永遠の不在
二十歳ごろから付き合いのある友人が亡くなった。自殺だったらしい。まったく現実味のないその話を、私はすぐに信じることができなかった。あまりにも唐突で、つい先月会ったばかりなのに、あのとき元気そうにしていたのに、もう会えなくなってしまったなんて嘘だと思った。
通夜の日時や詳細について共通の友人から連絡がきて、その共通の友人の車に乗せてもらう形で斎場に向かうこととなった。私が最後に通夜や告別式に行ったのはおそらく7、8歳ごろで、実に十数年ぶりだ。そのため礼服を持っておらず、どういったものを用意すればよいのか、冠婚葬祭業界の経験がある友人に相談した。すると「サイズが合いそうだったら前の職場で使っていたもの貸すよ」と言われ、ありがたく借りることになった。この際、新しく買っておいたほうがよかったのかもしれないとも思ったが、次に礼服を着るのはせめてあと10年は先がいい、そうあってほしい。
2020年以降、人と気軽に会えなくなってから疎遠になった友人・知人は少なからずいるが、亡くなった友人はむしろ逆で、2020年以降に連絡をとることが増えた。それまであまりよく知らなかった彼の内面に触れて、ようやく真の意味で友人同士になれた実感がある。

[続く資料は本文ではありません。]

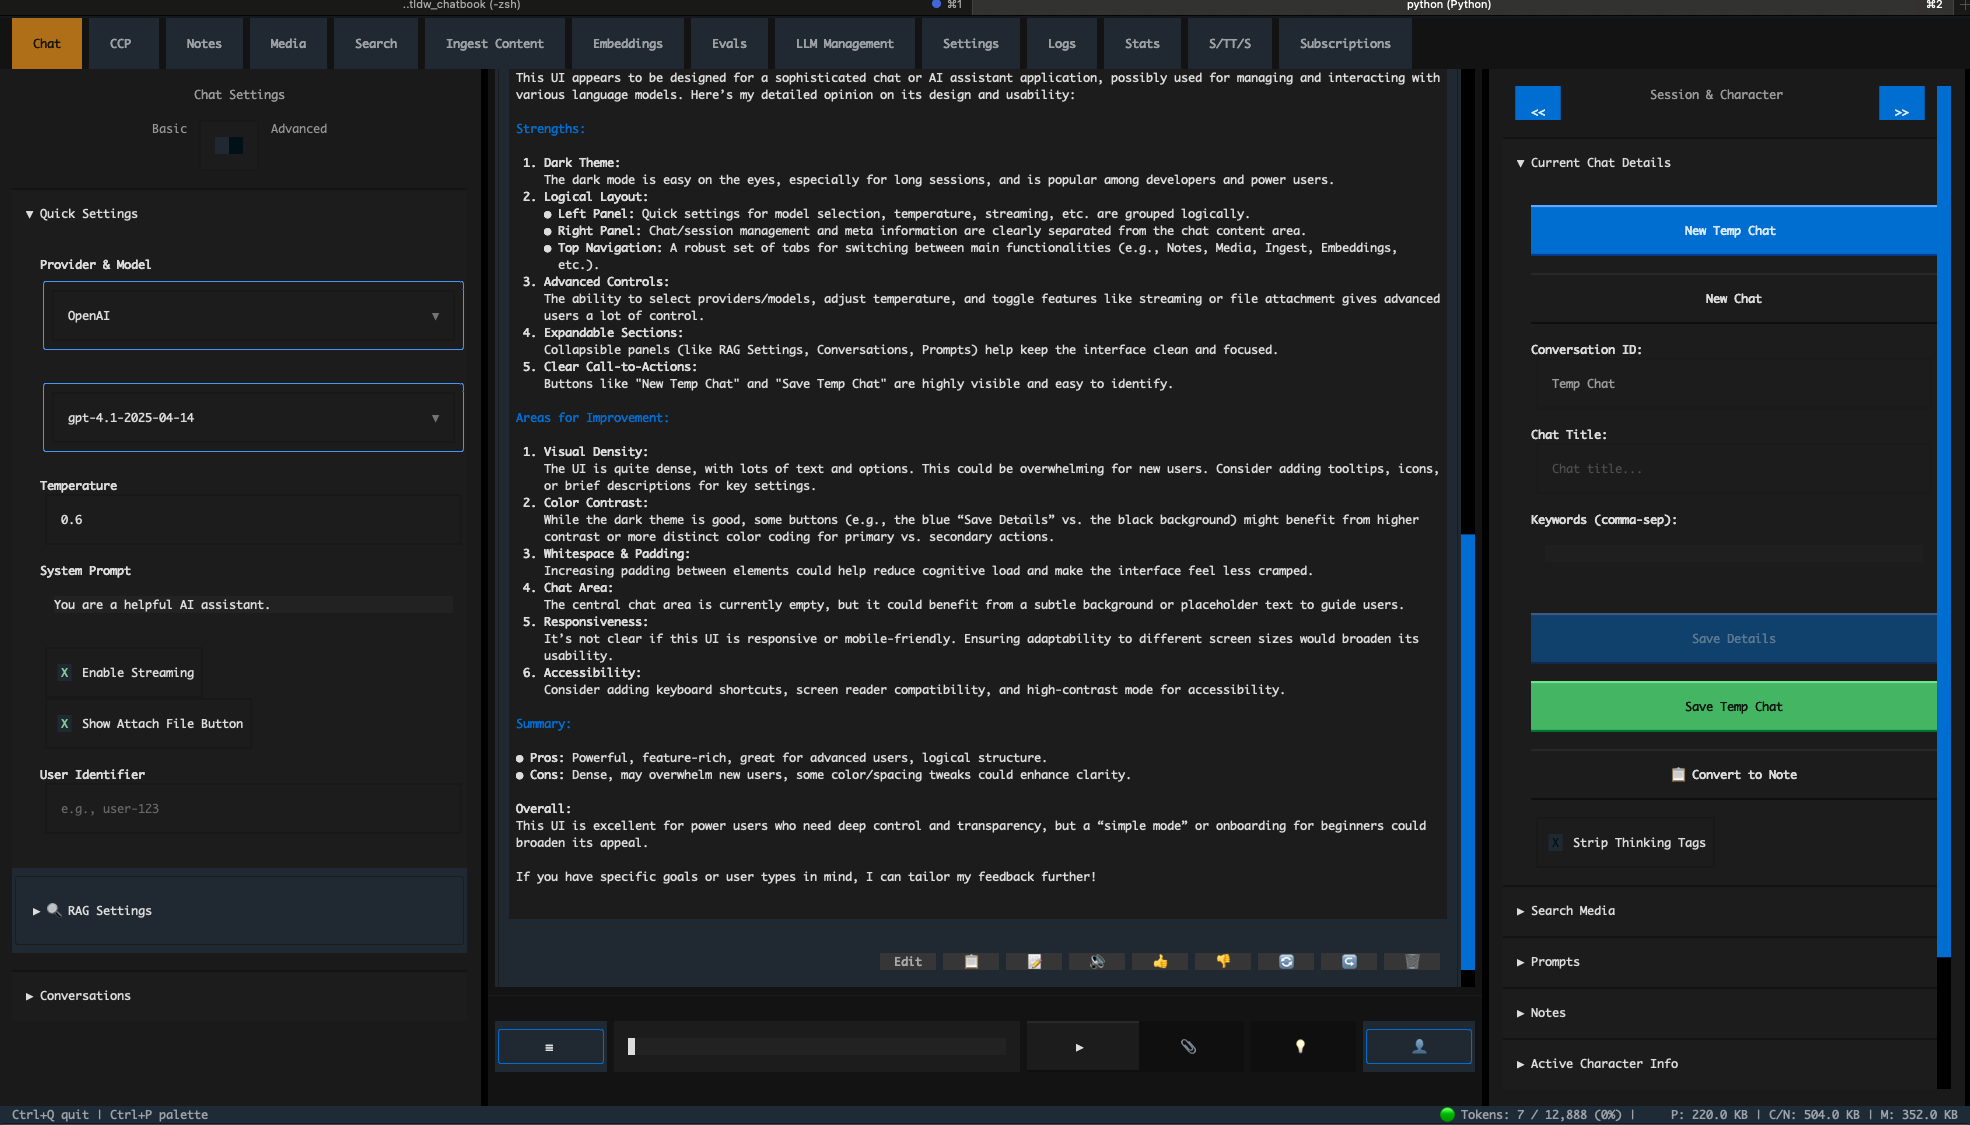Click the paperclip attach file icon

1188,1046
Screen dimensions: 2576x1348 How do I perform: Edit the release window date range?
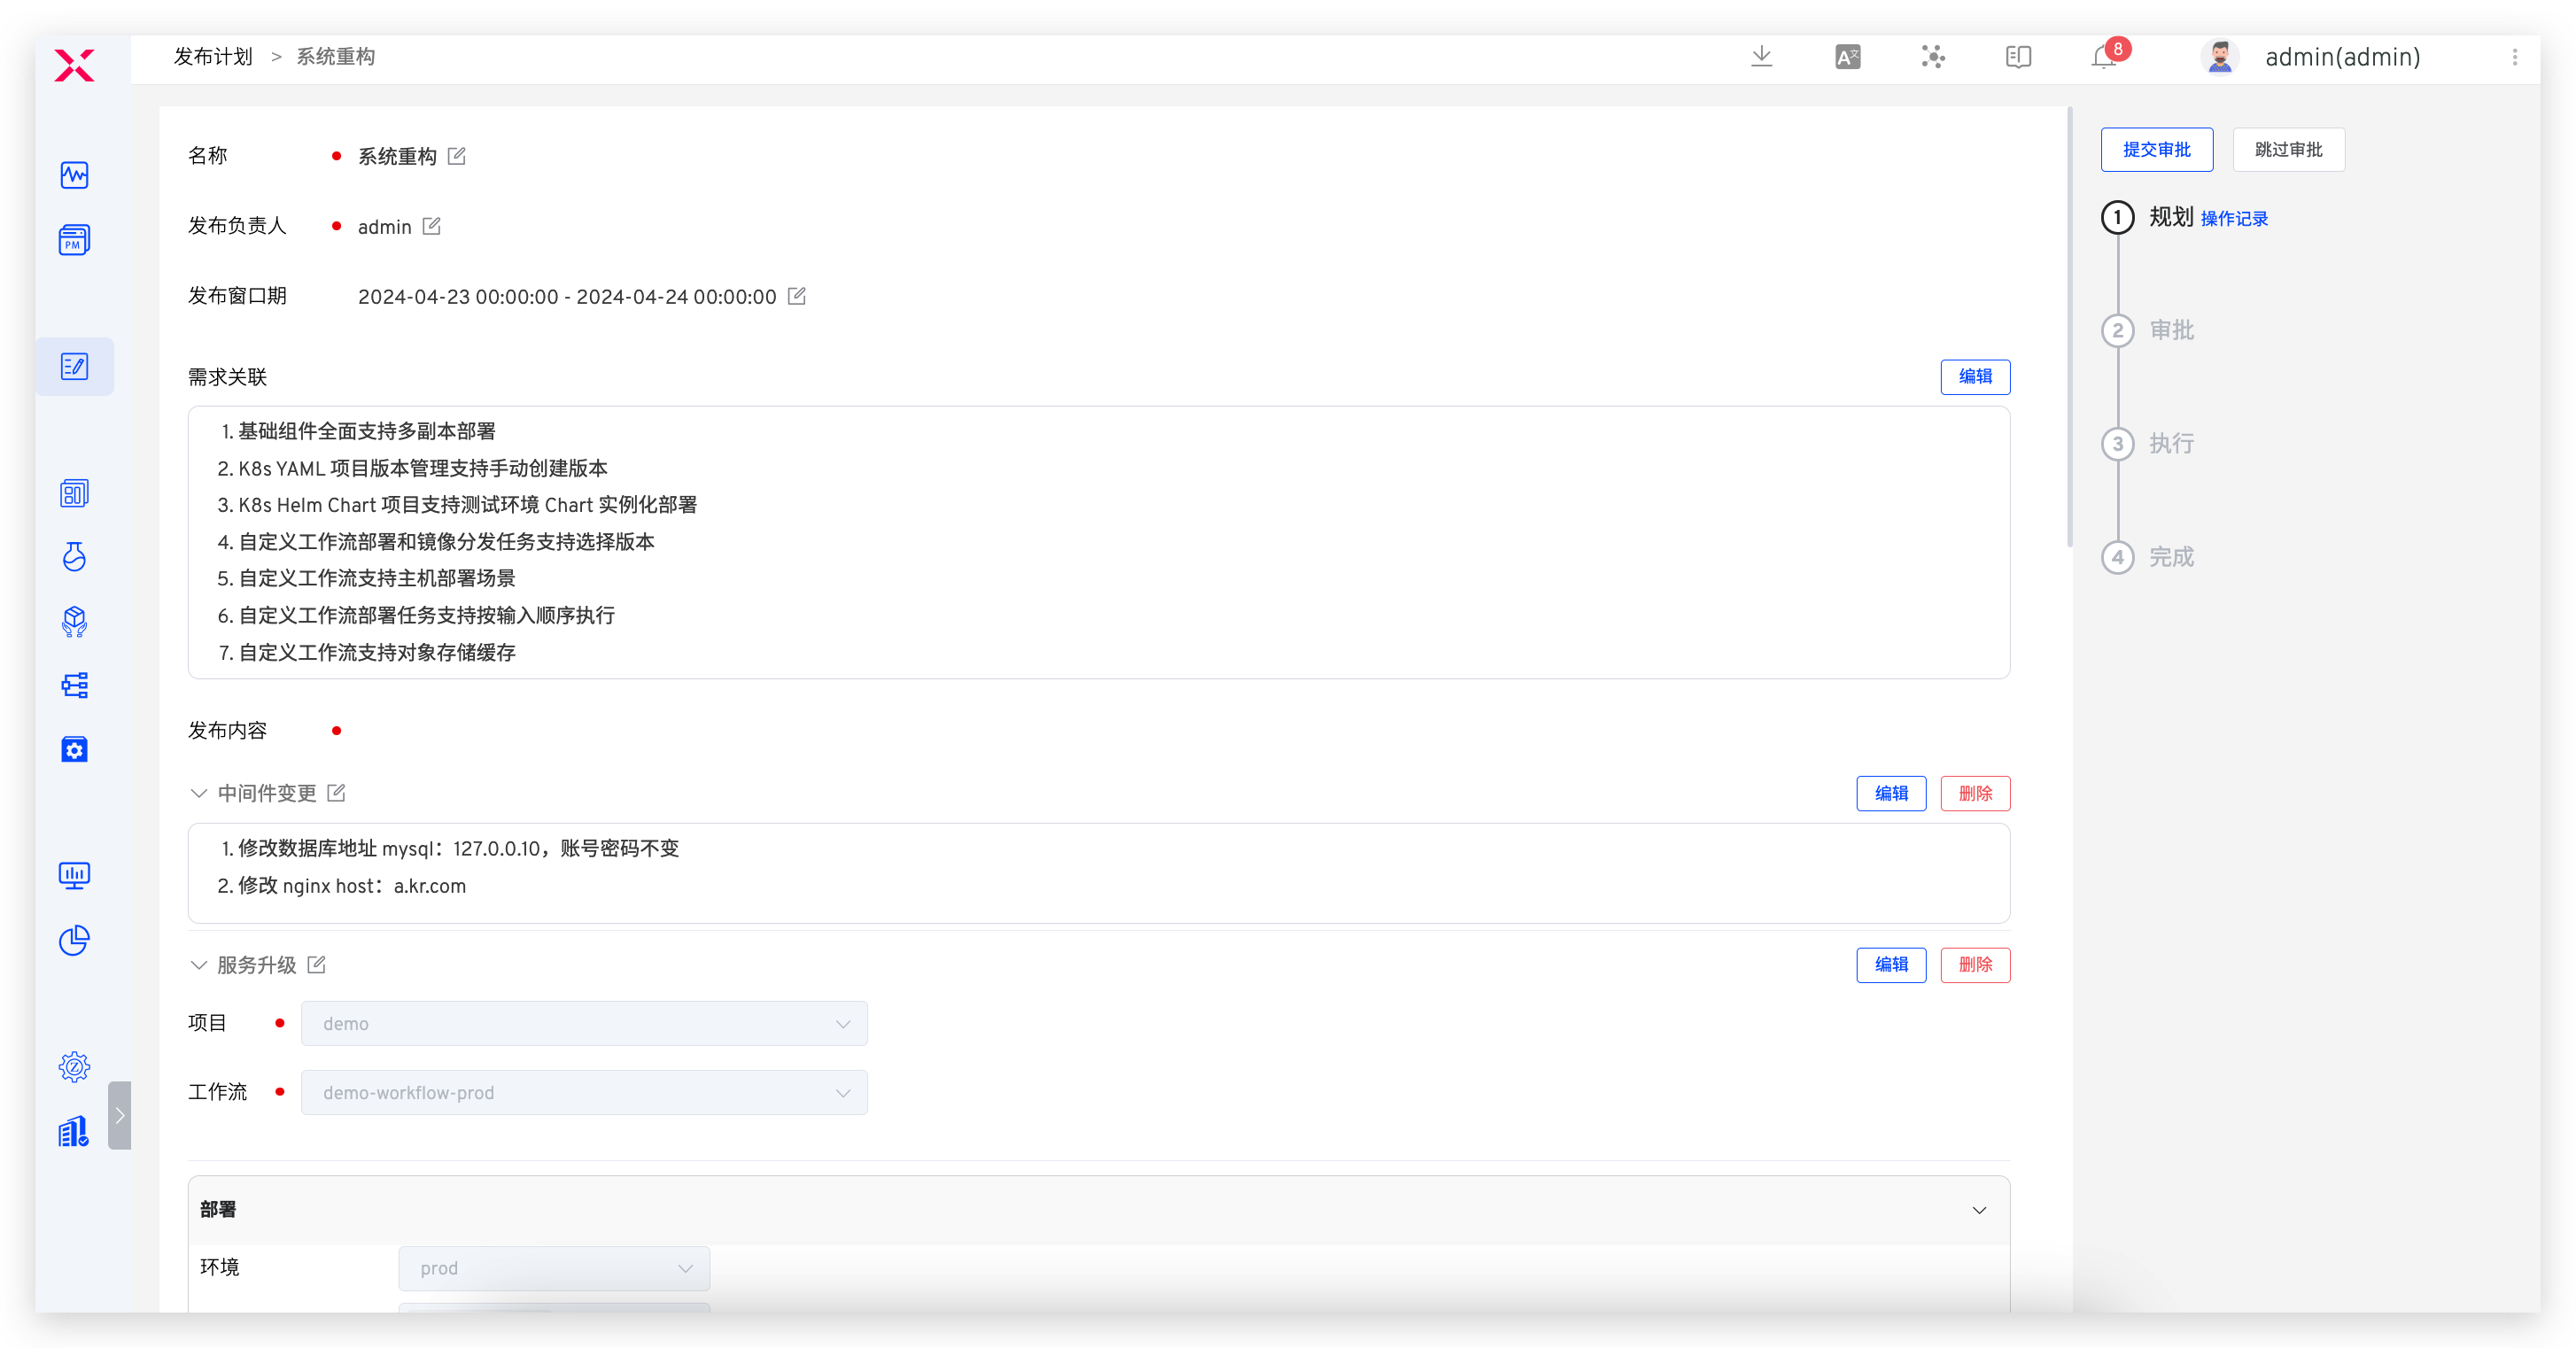[797, 296]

「教員志望の性格が明るい人」というのが私の彼に対する第一印象であったが、実のところ彼は学校生活にあまり良い思い出は無いそうで、それが寧ろ学校教育に興味関心をもつきっかけとなったようだった。当初は臨時採用だった彼の正規雇用が決まったときは、一緒に久しぶりに朝まで酒を飲みカラオケに行った。出会ったばかりのころは、朝5時に締めで山岡家のラーメンを食べる元気があったのに、20代も半ばに差しかかると、もうそんな遊びかたをする体力は失われていて「このままだとあっという間に三十路かあ」「結局二十歳くらいが無敵だったわ」「戻りたいね、戻れないけど」なんて言い合ったことを、昨日のことのように思い出す。
先月仕事帰りに会ったときは「iPhone12に機種変した直後に13出てマジ萎えた」「人生、老いてからの時間の方が明らかに長いとかいう事実が恐すぎる」など、いつものように適当な会話をした。「今度は週末な、飲み行こ」と言って別れたのに、もう会えなくなるだなんて夢にも思わない。「ボジョレーって実際そんな美味いもんなのかって話だよ。今年こそ試しに飲んでみたいな」なんて話もしたから楽しみにしていたのに。もう解禁されたから一人で飲んでしまった。少なくとも、学生の頃に宅飲みで買っていたスーパーの298円のワインよりもはるかに美味しい。ワインを飲みながら、彼は一体どこで、なにに追い込まれてしまったたのか、答えの出ることがない問いを巡らせた。すると、たくさん自分の話を聞いてもらってきたわりには、愚痴は多少あれど弱音や悩みを彼の口から聞くことが殆ど無かったことに今更気がついた。黙っていなくなってしまうなら、ほんの少しだけでも打ち明けてほしかった、と思うのは私の身勝手な言い分だ。
今でさえ、もう彼がいないという現実をまだ信じることができていない。自分たちの前からふらっと姿を消しただけで、知らないどこかに本当はまだいるのではないか、きっとそうだ、非現実的な思い込みがずっと頭の片隅でゆらゆらとくすぶっている。